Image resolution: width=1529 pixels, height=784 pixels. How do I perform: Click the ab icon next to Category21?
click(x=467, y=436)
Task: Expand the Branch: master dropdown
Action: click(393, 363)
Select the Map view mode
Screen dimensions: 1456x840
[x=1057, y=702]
****************************************
- **Brief**:
Would you please give the data above again, exactly as it appears?

- **Solution to the exercise**:
Image resolution: width=1529 pixels, height=784 pixels. How do I perform: Click the ab icon next to Category21?
click(x=467, y=436)
Task: Expand the Branch: master dropdown
Action: click(393, 363)
Select the Map view mode
Screen dimensions: 1456x840
[x=1057, y=702]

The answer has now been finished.